To run this quickstart, you will need:
  • An Unstructured account. To sign up for an account, go to https://unstructured.io/?modal=try-for-free. After you sign up, you are immediately signed in to your new Let’s Go account, at https://platform.unstructured.io.
  • An Unstructured API key, as follows:
    1. After you are signed in to your account, on the sidebar click API Keys.
    2. Click Generate New Key.
    3. Enter some meaningful display name for the key, and then click Continue.
    4. Next to the new key’s name, click the Copy icon. The key’s value is copied to your system’s clipboard. If you lose this key, simply return to the list and click Copy again.
  • Python 3.9 or higher installed on your local machine.
  • A Python virtual environment is recommended for isolating and versioning Python project code dependencies on your local machine, but this is not required. This quickstart uses the popular Python package and project manager uv for managing virtual environments. Installation and use of uv are described in the following steps.
  • One or more local files for Unstructured to process. The following code example assumes that the local files you want to process are in a folder named input, which is in the same project directory as your Python code. Creation of this folder is described in the following steps. The files’ types must be in the list of supported file types.
    Each on-demand job is limited to 10 files, and each file is limited to 10 MB in size.
  • A destination folder for Unstructured to send its processed results to. The following code example assumes that the destination folder is named output and is in the same project directory as your Python code. Creation of this folder is described in the following steps.

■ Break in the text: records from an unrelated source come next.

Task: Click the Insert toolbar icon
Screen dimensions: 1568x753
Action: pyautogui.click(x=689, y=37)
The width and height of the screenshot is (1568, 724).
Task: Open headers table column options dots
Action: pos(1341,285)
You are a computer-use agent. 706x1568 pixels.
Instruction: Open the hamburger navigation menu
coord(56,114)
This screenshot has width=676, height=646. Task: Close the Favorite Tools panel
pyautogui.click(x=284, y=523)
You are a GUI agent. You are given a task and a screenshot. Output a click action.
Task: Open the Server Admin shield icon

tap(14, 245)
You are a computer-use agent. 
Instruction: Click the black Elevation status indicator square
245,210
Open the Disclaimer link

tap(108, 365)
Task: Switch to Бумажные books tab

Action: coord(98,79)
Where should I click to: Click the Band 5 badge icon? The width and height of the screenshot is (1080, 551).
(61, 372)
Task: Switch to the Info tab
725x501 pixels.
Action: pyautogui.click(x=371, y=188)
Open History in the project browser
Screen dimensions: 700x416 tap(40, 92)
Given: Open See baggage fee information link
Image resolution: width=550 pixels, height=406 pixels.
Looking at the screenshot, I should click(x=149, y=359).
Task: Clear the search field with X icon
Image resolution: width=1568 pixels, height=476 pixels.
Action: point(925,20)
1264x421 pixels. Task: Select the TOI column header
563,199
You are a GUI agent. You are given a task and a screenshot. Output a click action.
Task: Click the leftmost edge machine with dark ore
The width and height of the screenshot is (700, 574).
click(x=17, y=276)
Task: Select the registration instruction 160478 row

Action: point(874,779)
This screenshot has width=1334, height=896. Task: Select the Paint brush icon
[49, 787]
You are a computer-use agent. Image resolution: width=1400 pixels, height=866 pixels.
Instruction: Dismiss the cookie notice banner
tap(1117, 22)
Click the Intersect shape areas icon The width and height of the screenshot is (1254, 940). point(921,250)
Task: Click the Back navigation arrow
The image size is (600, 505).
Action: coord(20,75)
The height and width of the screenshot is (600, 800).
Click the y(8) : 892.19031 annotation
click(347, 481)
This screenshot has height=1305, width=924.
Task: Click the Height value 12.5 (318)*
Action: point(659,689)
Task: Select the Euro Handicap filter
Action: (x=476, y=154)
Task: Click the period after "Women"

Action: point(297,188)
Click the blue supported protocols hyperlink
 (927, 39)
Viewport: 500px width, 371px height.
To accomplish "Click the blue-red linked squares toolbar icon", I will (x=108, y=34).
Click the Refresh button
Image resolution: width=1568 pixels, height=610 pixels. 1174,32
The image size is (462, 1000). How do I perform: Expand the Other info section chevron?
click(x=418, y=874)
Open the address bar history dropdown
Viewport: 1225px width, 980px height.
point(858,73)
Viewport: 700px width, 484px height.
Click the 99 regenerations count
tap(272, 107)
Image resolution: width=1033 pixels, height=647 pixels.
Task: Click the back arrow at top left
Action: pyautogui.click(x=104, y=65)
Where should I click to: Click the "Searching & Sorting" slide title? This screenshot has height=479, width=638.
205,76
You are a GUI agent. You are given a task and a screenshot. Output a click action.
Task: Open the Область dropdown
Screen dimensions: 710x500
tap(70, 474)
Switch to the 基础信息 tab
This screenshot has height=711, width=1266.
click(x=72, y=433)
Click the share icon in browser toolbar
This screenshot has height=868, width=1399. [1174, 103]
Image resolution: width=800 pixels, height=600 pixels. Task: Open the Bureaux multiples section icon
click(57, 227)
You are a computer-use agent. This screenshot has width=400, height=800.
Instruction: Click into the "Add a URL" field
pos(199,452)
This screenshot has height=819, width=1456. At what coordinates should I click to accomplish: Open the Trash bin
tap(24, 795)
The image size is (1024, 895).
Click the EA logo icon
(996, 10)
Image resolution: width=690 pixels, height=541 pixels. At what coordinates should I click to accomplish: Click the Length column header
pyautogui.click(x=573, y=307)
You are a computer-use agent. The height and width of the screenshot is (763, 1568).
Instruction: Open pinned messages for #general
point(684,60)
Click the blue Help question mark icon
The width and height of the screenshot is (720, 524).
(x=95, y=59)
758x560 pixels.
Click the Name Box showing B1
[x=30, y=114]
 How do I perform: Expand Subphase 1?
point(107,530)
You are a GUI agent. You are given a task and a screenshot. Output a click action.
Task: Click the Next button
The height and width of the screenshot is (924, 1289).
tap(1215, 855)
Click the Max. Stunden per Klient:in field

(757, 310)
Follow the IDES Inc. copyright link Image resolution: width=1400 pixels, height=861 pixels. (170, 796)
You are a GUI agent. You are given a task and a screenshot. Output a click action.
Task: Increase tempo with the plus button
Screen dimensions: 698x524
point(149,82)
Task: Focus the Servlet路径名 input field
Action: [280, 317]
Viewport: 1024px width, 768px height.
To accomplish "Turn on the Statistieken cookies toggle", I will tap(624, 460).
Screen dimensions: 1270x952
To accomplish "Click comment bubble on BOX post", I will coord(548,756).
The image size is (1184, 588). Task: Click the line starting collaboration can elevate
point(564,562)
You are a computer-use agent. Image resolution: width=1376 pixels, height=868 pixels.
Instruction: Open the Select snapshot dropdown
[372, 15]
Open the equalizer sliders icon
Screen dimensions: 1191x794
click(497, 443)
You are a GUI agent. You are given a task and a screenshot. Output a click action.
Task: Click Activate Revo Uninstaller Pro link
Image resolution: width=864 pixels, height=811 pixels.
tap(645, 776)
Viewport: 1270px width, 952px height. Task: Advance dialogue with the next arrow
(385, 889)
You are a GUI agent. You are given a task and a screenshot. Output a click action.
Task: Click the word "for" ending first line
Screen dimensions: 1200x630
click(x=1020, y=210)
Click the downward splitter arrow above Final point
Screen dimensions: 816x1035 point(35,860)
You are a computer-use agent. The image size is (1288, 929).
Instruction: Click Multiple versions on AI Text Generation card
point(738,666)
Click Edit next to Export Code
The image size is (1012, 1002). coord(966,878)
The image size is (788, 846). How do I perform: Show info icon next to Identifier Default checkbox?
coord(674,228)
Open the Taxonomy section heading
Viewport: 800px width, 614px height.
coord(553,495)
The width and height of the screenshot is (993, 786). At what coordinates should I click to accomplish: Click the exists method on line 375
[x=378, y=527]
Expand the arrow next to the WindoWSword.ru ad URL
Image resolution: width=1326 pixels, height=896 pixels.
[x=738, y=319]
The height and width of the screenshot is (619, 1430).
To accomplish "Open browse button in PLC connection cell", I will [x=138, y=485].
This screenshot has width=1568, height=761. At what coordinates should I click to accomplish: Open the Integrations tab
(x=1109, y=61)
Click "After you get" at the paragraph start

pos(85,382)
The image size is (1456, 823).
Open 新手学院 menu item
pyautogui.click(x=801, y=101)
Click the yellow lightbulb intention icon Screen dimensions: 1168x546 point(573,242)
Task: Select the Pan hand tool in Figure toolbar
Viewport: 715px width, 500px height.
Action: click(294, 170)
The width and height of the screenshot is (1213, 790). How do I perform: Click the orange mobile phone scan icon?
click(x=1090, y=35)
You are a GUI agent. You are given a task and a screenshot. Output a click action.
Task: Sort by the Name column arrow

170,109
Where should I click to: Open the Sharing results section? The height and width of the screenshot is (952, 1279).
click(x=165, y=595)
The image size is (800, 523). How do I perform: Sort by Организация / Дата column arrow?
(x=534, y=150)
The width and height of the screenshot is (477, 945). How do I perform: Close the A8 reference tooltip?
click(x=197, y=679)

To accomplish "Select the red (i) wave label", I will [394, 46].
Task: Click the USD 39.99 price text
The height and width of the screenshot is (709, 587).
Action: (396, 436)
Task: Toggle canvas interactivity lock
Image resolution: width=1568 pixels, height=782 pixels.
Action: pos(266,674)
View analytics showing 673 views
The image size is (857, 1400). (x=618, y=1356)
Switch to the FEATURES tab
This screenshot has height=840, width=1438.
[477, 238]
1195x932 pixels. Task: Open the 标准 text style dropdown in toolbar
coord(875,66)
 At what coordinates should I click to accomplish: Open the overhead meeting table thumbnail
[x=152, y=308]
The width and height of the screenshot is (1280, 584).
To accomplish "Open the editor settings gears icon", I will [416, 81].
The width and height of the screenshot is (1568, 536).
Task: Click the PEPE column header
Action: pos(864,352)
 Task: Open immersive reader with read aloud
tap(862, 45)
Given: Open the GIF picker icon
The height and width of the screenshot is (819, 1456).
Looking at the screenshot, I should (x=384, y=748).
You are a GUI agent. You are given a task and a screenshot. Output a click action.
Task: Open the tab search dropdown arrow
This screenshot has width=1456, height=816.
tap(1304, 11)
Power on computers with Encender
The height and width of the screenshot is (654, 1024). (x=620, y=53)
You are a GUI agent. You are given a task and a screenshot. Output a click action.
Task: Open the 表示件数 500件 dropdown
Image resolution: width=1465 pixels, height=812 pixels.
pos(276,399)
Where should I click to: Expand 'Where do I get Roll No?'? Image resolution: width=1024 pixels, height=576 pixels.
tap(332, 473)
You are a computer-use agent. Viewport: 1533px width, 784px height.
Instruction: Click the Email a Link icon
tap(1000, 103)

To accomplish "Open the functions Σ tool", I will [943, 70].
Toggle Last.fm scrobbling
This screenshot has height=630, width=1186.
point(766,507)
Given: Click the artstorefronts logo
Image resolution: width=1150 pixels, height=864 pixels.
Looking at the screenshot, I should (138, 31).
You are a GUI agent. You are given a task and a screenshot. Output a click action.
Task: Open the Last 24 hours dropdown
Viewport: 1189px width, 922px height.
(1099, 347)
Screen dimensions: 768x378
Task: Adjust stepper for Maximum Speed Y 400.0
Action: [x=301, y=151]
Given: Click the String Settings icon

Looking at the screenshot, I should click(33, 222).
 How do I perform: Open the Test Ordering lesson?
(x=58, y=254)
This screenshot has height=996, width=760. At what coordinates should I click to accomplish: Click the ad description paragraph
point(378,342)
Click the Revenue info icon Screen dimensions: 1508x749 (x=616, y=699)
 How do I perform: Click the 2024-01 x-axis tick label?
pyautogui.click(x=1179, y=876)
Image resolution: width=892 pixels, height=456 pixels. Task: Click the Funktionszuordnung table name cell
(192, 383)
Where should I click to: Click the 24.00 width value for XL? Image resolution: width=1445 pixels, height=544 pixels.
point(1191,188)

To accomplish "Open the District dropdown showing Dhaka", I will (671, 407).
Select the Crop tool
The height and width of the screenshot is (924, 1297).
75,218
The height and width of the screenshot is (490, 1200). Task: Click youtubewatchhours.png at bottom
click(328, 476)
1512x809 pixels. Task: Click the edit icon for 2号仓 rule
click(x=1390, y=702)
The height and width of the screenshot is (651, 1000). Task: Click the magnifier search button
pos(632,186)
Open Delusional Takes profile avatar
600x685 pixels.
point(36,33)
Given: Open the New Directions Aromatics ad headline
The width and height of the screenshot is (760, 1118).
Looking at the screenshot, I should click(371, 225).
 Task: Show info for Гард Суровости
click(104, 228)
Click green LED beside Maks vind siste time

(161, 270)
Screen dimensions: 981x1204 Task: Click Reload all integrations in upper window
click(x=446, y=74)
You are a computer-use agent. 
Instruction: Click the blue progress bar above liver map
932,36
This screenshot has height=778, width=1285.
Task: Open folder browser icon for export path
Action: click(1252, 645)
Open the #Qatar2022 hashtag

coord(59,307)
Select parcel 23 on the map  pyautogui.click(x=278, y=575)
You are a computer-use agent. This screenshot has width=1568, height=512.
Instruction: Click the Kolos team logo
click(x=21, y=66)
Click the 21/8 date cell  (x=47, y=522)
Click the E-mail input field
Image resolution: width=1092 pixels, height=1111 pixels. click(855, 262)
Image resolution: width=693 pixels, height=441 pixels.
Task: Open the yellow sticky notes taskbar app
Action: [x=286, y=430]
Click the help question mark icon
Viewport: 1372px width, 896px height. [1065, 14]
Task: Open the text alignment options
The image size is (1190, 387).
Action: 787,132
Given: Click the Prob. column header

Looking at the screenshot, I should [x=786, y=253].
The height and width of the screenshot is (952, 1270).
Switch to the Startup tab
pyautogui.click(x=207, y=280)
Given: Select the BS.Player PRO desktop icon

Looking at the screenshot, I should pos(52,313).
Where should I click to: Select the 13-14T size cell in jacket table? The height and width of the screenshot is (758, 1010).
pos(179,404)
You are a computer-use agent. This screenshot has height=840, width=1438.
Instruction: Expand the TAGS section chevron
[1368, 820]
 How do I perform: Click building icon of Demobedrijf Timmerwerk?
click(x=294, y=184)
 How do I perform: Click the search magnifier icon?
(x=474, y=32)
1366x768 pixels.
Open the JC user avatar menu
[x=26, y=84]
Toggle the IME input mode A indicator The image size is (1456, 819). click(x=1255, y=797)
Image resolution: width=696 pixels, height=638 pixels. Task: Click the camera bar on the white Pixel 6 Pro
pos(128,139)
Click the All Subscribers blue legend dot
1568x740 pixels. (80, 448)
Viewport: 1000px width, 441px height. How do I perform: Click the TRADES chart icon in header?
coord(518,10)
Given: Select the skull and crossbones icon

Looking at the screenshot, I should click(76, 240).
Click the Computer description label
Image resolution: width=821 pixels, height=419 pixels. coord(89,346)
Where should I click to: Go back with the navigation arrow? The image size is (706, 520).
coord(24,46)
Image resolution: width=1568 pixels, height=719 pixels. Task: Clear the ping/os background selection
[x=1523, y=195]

Step 1: Create a Python virtual environment

In this step, you use uv to create a new Python project, and a virtual environment within this project, for this quickstart.
If you do not want to use uv or create a Python project, you can do the following instead:
  1. Install the Unstructured Python SDK globally on your local machine by running the following command:
    pip install unstructured-client
    
  2. Skip ahead to Step 2.
  1. Install uv on your local machine, if it is not already installed.
  2. Create a new, blank folder on your local machine for this quickstart, and then switch to this new folder. This example creates a folder named unstructured_api_quickstart within your current working directory and then switches to this new folder:
    mkdir unstructured_api_quickstart
    cd unstructured_api_quickstart
    
  3. Create a new uv project for this quickstart by running the following command from within the new folder:
    uv init
    
  4. Create a new virtual environment within this project by running the following command:
    uv venv
    
  5. Activate the virtual environment by running the following command:
    source .venv/bin/activate
    
  6. Install the Unstructured Python SDK into the virtual environment, by running the following commands:
    uv add unstructured-client
    

Step 2: Add the example code

  1. In the same directory as the project’s main.py code file, add two folders named input and output. Your project directory should now look like this:
    unstructured_api_quickstart/
      ├── .venv/
      ├── input/  <- Upload your input files here.
      ├── output/ <- Unstructured will download its output files here.
      ├── .gitignore
      ├── .python-version
      ├── main.py <- Your Python code will go here.
      ├── pyproject.toml
      ├── README.md
      └── uv.lock
    
    If you do not want to use uv or create a Python project, just create a blank file named main.py and two folders named input and output that are all in the same local directory instead, for example:
    <parent-directory>/
      ├── input/  <- Upload your input files here.
      ├── output/ <- Unstructured will download its output files here.
      └── main.py <- Your Python code will go here.
    
  2. Upload the files you want Unstructured to process into the new input folder.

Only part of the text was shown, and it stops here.